Gnats more than buggy problem
Published 12:17 am Monday, April 26, 2010
VIDALIA — Spring brings warm weather, flower blooms, new life and buffalo gnats.
And while buffalo gnats are annoying to humans, they can be deadly to poultry, from backyard chickens to commercial bird-raising operations.
“In the last week, (the gnats) have started getting heavy again,” Adams County Extension Service Director David Carter said. “Last year they were really bad.
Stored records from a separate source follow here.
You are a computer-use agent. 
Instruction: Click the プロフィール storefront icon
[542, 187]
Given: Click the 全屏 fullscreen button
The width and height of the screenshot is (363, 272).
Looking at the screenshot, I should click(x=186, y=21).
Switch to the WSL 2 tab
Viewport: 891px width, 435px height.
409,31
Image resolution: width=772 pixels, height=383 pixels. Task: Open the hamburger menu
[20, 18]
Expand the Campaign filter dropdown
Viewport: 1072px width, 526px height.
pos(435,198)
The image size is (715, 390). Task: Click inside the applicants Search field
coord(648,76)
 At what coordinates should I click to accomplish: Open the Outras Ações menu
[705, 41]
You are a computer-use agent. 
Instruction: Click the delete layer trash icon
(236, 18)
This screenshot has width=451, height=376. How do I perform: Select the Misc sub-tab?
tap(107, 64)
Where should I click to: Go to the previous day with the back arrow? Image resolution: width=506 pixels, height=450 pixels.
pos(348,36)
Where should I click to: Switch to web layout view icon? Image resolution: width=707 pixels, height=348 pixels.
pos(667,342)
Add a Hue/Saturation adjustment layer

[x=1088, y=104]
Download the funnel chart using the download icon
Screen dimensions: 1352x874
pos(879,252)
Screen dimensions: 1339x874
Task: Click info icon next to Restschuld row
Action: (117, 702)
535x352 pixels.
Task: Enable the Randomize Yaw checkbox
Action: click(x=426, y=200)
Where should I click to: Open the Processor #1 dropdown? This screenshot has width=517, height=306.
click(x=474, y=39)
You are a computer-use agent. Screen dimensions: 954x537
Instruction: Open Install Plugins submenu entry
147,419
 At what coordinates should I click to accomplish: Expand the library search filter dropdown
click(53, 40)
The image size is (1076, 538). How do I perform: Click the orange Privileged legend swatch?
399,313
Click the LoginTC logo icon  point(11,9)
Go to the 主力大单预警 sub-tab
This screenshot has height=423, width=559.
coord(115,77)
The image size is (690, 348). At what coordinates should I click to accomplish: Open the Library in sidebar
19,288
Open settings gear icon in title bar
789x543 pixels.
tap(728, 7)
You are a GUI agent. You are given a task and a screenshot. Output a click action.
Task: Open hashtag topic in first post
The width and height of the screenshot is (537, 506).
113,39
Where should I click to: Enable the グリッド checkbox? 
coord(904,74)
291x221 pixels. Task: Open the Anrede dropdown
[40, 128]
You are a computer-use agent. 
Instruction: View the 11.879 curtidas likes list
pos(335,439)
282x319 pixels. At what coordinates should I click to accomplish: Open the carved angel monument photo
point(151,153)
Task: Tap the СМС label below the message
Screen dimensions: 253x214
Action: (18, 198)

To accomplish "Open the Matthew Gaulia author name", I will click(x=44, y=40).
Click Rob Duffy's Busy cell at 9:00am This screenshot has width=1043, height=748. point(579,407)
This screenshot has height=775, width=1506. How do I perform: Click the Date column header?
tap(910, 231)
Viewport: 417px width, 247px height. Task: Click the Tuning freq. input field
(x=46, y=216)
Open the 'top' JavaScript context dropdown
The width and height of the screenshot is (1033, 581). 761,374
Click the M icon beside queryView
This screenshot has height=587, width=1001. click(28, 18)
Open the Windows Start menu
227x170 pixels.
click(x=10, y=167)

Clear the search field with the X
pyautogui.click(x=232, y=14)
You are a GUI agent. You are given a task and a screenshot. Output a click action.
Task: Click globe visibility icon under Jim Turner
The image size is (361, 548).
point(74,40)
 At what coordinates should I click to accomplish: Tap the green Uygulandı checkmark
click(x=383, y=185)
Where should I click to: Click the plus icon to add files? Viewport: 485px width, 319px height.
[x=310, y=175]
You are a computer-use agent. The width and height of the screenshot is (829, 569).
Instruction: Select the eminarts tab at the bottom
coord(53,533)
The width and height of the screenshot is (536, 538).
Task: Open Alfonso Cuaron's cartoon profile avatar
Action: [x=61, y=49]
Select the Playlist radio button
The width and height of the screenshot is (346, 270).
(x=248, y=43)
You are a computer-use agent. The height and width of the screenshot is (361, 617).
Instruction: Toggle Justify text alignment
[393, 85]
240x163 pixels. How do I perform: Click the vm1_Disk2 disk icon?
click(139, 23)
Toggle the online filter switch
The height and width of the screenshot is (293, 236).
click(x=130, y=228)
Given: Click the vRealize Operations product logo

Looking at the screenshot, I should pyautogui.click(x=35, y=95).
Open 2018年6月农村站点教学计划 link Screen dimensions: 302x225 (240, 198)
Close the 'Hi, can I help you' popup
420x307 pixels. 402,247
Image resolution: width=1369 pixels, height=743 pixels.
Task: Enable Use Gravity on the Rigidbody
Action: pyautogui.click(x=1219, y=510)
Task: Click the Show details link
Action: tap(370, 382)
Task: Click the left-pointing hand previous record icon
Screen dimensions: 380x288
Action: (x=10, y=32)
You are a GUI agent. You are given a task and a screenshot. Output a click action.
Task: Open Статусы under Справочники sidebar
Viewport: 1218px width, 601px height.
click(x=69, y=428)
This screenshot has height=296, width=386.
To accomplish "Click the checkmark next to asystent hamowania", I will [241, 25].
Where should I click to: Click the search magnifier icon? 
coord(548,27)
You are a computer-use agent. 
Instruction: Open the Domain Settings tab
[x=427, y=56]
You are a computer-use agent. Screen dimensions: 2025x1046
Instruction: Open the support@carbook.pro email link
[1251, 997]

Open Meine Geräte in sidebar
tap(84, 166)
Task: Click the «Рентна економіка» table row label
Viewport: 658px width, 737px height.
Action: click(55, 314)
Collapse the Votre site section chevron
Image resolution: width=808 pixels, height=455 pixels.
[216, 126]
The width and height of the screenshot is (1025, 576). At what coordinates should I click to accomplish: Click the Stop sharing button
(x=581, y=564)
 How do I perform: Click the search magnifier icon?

We lost more than 1,000 birds — poultry and birds of prey — to buffalo gnats.”
The threat the gnats pose to poultry is unique due to the birds’ anatomy.
“The gnats get in their face, and the birds breathe them in and suffocate,” Carter said.
It’s also not unheard of for the birds to die of a toxic shock caused by the insect’s bites, Carter said.
“There is more than one way they can kill birds, and both are painful,” he said.
The gnats are actually black flies, and Carter said that unlike mosquitoes, buffalo gnats have a general resistance to DEET-based insect repellents.
They’re also harder to kill at the egg and larval levels than mosquitoes.
“They breed and lay their eggs under water where it is moving a bit, and the only way to control them is when our water temperature levels get up to a certain temperature, that’s the only biological control,” Carter said.
“With mosquitoes, you can just dump out standing water, but buffalo gnats don’t lay their eggs on top of standing water.”
The bugs can be controlled with a permethrin spray, and Carter said some poultry producers spray their birds’ beaks to protect them.
However, to achieve maximum effectiveness, the spray will have to be applied to the area several times throughout the day.
“A lot of the bigger farms will have equipment in the barn to spray a few times, but as the average homeowner you will probably have to go out there and spray,” Carter said. “There is nothing convenient about spraying for buffalo gnats.”
It’s also a good idea to have fans to keep the air circulating around the birds, and before applying permethrin, make sure it is labeled for poultry use, he said.
While the gnats may irritate other livestock, Carter said you should just look for blistering or swelling caused by gnat bites, but that the gnats will mostly just be a nuisance to the animals.
And even though they’re annoying now, the gnats won’t be here forever. They start to die when the running water temperature reaches 75 degrees.